Los ojos de Arakchéiev se volvieron hacia él.
—Siéntese— dijo. —¿El príncipe Bolkonski?
—No solicito nada. Su Majestad el Emperador se ha dignado enviar a Su Excelencia el memorial que le presenté...
—Sí, apreciado amigo, lo he leído— lo interrumpió Arakchéiev; sólo pronunció cortésmente las primeras palabras. Después, sin mirar a su interlocutor, volvió a su tono, cada vez más despectivo y gruñón. —¿Propone nuevas leyes militares? Leyes hay muchas, pero no hay nadie que haga cumplir las viejas.
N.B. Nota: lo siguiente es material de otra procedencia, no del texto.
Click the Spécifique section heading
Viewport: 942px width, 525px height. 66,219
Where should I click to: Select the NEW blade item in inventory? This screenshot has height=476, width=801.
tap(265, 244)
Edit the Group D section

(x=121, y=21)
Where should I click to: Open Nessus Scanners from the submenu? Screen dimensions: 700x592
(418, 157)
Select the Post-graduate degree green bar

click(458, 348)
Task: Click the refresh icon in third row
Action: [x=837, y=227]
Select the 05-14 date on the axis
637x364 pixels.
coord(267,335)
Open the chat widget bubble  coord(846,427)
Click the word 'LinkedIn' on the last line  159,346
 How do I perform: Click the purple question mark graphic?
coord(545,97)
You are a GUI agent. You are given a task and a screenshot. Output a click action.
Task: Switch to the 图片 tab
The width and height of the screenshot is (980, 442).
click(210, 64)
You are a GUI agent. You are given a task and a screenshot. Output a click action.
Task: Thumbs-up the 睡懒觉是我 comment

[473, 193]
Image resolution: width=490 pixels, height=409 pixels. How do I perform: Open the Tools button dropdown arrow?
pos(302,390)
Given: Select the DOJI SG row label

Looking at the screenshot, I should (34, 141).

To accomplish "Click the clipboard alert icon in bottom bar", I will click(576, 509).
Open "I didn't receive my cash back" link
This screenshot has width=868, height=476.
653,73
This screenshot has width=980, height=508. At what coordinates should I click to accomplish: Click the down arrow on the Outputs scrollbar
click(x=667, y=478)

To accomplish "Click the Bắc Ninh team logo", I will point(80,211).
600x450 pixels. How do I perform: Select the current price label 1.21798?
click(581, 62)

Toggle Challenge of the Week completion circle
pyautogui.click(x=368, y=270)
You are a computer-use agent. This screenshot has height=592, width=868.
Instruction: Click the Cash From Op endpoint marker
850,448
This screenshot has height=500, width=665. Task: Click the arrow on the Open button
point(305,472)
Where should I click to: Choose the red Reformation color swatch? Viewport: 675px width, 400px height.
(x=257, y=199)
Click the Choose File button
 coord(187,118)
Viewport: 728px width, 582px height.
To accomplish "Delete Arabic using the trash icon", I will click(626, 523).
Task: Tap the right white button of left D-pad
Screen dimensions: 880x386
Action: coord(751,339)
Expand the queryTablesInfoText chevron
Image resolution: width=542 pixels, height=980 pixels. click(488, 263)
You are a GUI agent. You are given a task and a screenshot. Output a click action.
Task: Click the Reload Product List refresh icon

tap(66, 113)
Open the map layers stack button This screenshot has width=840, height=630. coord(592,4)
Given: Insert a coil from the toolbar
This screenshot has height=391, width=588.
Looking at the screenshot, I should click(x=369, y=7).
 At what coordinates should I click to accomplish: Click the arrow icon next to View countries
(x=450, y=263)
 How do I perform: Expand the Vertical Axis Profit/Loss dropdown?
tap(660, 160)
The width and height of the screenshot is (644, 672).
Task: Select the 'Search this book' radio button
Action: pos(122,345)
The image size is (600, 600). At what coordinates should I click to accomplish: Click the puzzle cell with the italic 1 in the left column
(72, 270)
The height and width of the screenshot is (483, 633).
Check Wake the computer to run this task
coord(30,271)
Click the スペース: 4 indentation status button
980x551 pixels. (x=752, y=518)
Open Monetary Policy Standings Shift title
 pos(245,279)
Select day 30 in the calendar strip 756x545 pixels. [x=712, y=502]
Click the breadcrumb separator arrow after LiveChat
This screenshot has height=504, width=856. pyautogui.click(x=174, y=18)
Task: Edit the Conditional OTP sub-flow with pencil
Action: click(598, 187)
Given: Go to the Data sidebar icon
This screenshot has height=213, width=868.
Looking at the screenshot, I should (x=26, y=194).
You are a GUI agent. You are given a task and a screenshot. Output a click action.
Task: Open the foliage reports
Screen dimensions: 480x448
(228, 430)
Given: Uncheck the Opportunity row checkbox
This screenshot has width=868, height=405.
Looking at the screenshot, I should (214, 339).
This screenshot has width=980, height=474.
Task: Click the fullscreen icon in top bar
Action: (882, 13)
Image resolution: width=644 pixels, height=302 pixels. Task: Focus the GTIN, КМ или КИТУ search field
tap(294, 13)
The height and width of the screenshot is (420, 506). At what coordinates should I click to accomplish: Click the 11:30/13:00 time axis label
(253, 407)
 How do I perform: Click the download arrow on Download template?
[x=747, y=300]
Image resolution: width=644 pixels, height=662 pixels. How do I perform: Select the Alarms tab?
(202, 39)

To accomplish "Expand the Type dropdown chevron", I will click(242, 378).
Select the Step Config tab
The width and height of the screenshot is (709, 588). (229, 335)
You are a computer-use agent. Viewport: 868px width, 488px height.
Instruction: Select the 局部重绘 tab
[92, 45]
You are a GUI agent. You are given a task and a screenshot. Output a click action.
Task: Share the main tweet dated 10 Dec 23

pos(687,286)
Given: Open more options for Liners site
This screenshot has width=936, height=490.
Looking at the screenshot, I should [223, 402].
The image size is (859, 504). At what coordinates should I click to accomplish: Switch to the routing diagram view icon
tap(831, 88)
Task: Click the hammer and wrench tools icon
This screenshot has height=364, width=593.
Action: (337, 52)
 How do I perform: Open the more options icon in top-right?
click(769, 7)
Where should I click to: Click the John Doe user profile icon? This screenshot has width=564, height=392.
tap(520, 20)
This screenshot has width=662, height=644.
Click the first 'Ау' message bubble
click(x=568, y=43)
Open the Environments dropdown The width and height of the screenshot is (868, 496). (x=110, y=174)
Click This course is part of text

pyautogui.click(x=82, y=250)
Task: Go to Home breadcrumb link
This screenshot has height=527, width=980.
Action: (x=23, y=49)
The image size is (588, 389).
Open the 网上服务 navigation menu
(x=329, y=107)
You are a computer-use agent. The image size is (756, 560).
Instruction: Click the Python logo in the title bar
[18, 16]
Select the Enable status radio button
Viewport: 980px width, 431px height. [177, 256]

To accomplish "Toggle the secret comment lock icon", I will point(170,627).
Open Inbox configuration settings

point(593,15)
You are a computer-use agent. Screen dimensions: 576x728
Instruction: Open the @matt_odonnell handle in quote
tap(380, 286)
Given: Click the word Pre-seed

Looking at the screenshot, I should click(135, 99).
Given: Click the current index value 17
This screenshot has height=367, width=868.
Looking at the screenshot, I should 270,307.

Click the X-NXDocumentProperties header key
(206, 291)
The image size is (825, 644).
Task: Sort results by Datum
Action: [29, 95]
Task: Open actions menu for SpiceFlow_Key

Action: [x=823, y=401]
Ahora todos escriben leyes: escribir es más fácil que hacer.
—He venido por voluntad de Su Majestad el Emperador para saber qué curso piensa dar Su Excelencia a mi memorial— dijo cortésmente el príncipe Andréi.
—Ya he manifestado mi opinión sobre ese proyecto suyo y lo remití al comité. No lo apruebo— dijo Arakchéiev, levantándose y tomando de la mesa un papel que tendió al príncipe Andréi. —Aquí la tiene.
En el papel, escrito de través con lápiz y desastrosa ortografía, sin mayúsculas ni signos de puntuación, ponía: "Carece de fundamento parece copia reglamento militar francés se aparta sin necesidad de las ordenanzas militares vigentes”.
—¿A qué comité ha pasado el proyecto?— preguntó el príncipe Andréi.
—Al Comité de Reglamentos militares, y he propuesto que se lo nombre vocal del mismo, pero sin remuneración.
—No la deseo...— sonrió Bolkonski.
—Vocal sin remuneración— repitió Arakchéiev. —Muy honrado..., ¡Eh, que pase otro! ¿A quién le toca?— gritó después, saludando al príncipe Andréi.
V
Esperando la notificación de su nombramiento de vocal del Comité, el príncipe Andréi renovó antiguas amistades, especialmente entre personas que él sabía bien situadas y que podían serle útiles. Experimentaba ahora en San Petersburgo un sentimiento semejante al que conocía en vísperas de una batalla, cuando una inquieta curiosidad lo arrastraba inconteniblemente hacia las altas esferas donde se fraguaba el porvenir del que dependía la suerte de millones de seres.
Por la irritación de los viejos y la curiosidad de los profanos, por la reserva de los iniciados y las prisas y la preocupación de todos, por el incalculable número de comités y comisiones de cuya existencia se enteraba cada día, se daba cuenta de que ahora, en 1809, se preparaba en San Petersburgo una gigantesca batalla civil. No conocía a su comandante en jefe, persona misteriosa a quien se imaginaba como un ser genial: Speranski. La obra de las reformas, que conocía muy vagamente, y la personalidad del reformador, Speranski, lo interesaron tan apasionadamente que muy pronto la revisión del reglamento militar pasó para él a segundo término.
El príncipe Andréi se encontraba en una de las mejores situaciones para ser bien recibido en los más diversos y elevados círculos de la sociedad petersburguesa. El partido de los reformadores lo aceptaba con agrado y trataba de ganárselo porque tenía fama de ser hombre de gran inteligencia y vasta cultura, eso en primer lugar, y porque la emancipación de sus campesinos garantizaba sus opiniones liberales. El partido de los viejos descontentos buscaba su simpatía como hijo del anciano príncipe Bolkonski y condenaba las reformas. Los sectores femeninos, el gran mundo, lo recibían cordialmente; veían en él un brillante partido, rico y linajudo, un personaje casi nuevo con la aureola de la romántica historia de su supuesta muerte y el trágico fin de su mujer. Además, la opinión de cuantos lo conocían de antes era que había mejorado mucho en esos cinco años: su carácter se había suavizado, se lo veía reposado, maduro, y su anterior afectación y desdén habían desaparecido, dejando paso a la serenidad que viene con los años. Se hablaba con interés de él y todos deseaban conocerlo.